Danke für deinen Beitrag.
Wir sind in der glücklichen Lage unser Kind NICHT der öffentlichen Bildung aussetzen zu müssen. Wir wohnen im Ausland und dürfen home-schooling machen.
Schlimm genug, (und Pech für's Kind) dass wir selbst nicht aus unserem Käfigdenken ausbrechen können. Ausserdem werden ausgebrochene Kinder entweder wieder eingefangen und in den besonders harten Gesellschaftsbildungsvollzug übernommen, oder auf der Flucht erschossen.
Aber wir denken viel nach und arbeiten dran ...
@Daniel,
kann Deinen Frust gut verstehen. Hinweise auf die Tradition der Gesellschaftskritik werden gemeinhin mit Augenverdrehen gekontert, dass man gesehen habe, wohin das führe (UdSSR, DDR etc.). Kapitalismus ist zwar in erster Linie ein Herrschaftssystem, dass die wahrhaft Mächtigen abschottet, so dass sie ihre Macht quasi inkognito ausüben können. Doch die Leute, darauf hinzuweisen, dass sie letztlich Prostituierte des Gelderwerbs sind, bringt augenscheinlich nichts, wird als unumgängliche Realität akzeptiert. Man hat schließlich auch was davon: iPod, Händi, Flachbildfernseher, all-inclusive Urlaub etc. pp.. Nicht zuletzt kann man auf Erwerbslose heruntergucken.
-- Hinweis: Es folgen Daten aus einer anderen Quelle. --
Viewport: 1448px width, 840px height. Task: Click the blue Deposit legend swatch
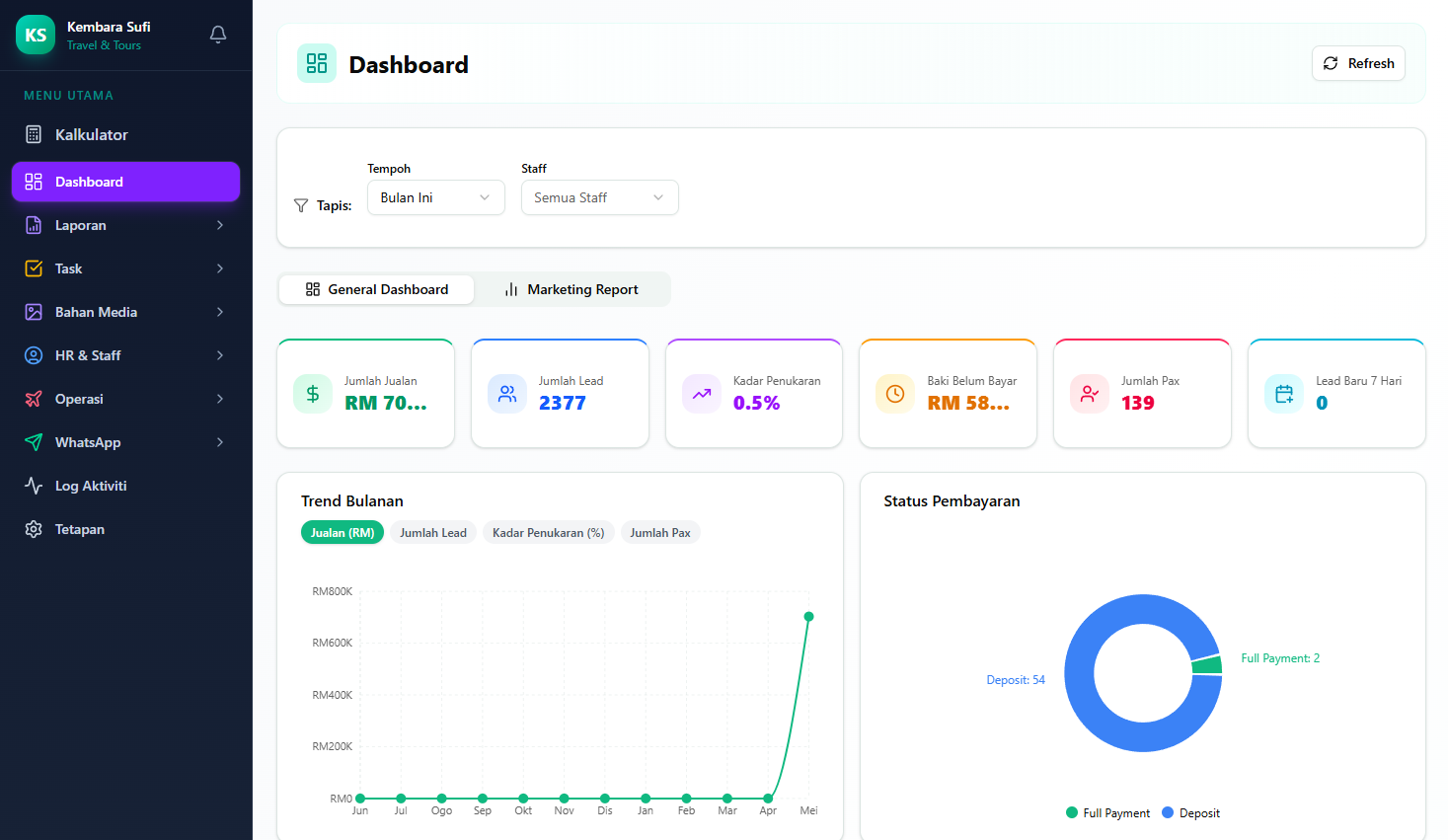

Aus diesem Strom verblendender Ablenkung zur Beruhigung einer Art kognitiven Dissonanz, die aus einer meist misslingenden beruflichen Selbstverwirklichung entsteht, gibt es wohl ohne wirklich existentielle materielle Nöte kein Entrinnen für die breite Masse. Letztlich will sie es auch nicht anders!
Oder, um es mit Kant zu sagen: "Habe Mut dich deines eigenen Verstandes zu bedienen! ist also der Wahlspruch der Aufklärung. Faulheit und Feigheit sind die Ursachen, warum ein so großer Teil der Menschen, nachdem sie die Natur längst von fremder Leitung frei gesprochen (naturaliter maiorennes), dennoch gerne zeitlebens unmündig bleiben; und warum es Anderen so leicht wird, sich zu deren Vormündern aufzuwerfen."
Gegenargumente bringen es einfach nicht. Man muss wohl an der Absurdität des gemeinen marktwirtschaftlichen Wahns ansetzen, wobei der Humor nicht zu kurz kommen darf. Nur so lassen sich eventuell Freiräume für ein Andersdenken und -handeln gewinnen oder Löcher im Gitter, um Bild zu bleiben.